NCATS Director Chris Austin said in a conference call today that he welcomes the IOM's recommendations, calling them "visionary" and "compelling," and said he plans to begin implementing them immediately.

The flagship program of the fledgling NCATS institute, CTSA funds 61 programs across the US with the aim of boosting the national academic translational science enterprise, improving all areas of translational research, and training investigators for a robust translational science workforce.

After reviewing the CTSA program's activities since its launch in 2006, the IOM panel found that the program has succeeded in its mission of establishing "academic focal points for clinical and translational research."

"Its 61 awardees can have a broad impact on research practices and informatics and, ultimately, on patient care and individual health outcomes," and the CTSA program continues to provide the funding and infrastructure around the country necessary to conduct clinical and translational research, the IOM found.

But the reviewers also noted that more progress will be required to create "a proactive research environment" that is "responsive to the demands of a continually evolving healthcare landscape."

For its next phase, dubbed CTSA 2.0, the program must "set the goals and create the incentives for these 61 sites to function as the core of a national network" that supports, initiates, and sustains collaborative research that engages academic institutions, NIH and its many centers, partners in industry, and other network partners, IOM urged.

To begin this process, the IOM report recommends that NCATS should take on a stronger leadership role in the program and centralize its governance. So far, the program has been primarily self-governed by the CTSA Consortium, made up of three leadership committees that oversee numerous other committees.

Although the current grassroots structure has "encouraged creativity and innovation," the IOM committee said in the next phase the institute should work with its CTSA partners to reconfigure and streamline the current structure into a single NCATS-CTSA Steering Committee.

Austin said in a statement today that NCATS will increase its active leadership role in the program and will seek to streamline and reconfigure it to be more efficient.

The IOM report suggests that the institute should update its CTSA mission statement to reflect the program's overarching purpose and start a strategic planning process in collaboration with its CTSA partners to "update the CTSA mission and adopt a single set of measurable strategic goals."

"Designation of clear, measurable goals and objectives that address critical issues across the full spectrum of clinical and translational research will be one of our first tasks," Austin said.

[Collected data]
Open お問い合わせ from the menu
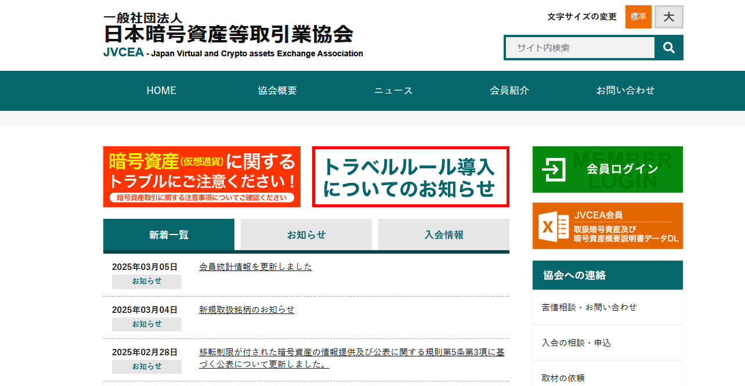This screenshot has width=745, height=386. pyautogui.click(x=625, y=91)
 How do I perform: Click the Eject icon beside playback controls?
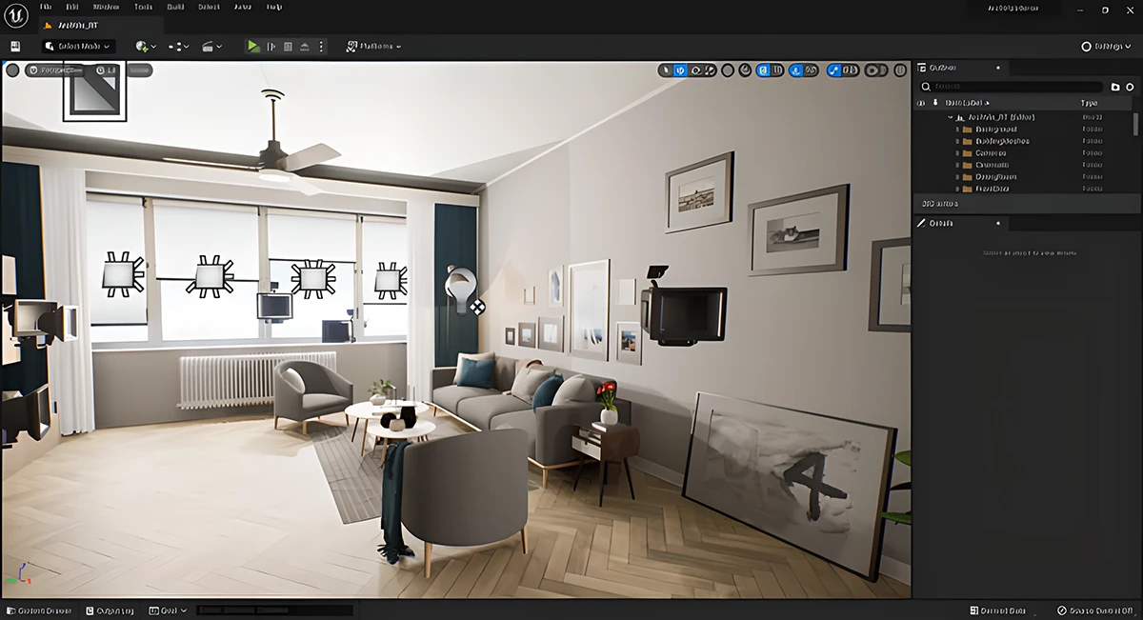click(x=304, y=46)
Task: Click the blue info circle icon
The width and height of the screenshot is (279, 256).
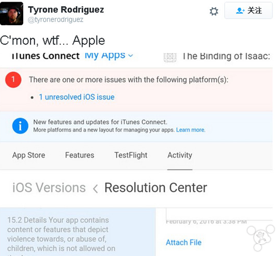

## PROBLEM STATEMENT
According to the passage on the IOM review of the CTSA program, what single body should replace the program's current committee structure in the next phase? These records aren't needed for this work.

## OUTPUT FOR THIS TASK
A single NCATS-CTSA Steering Committee.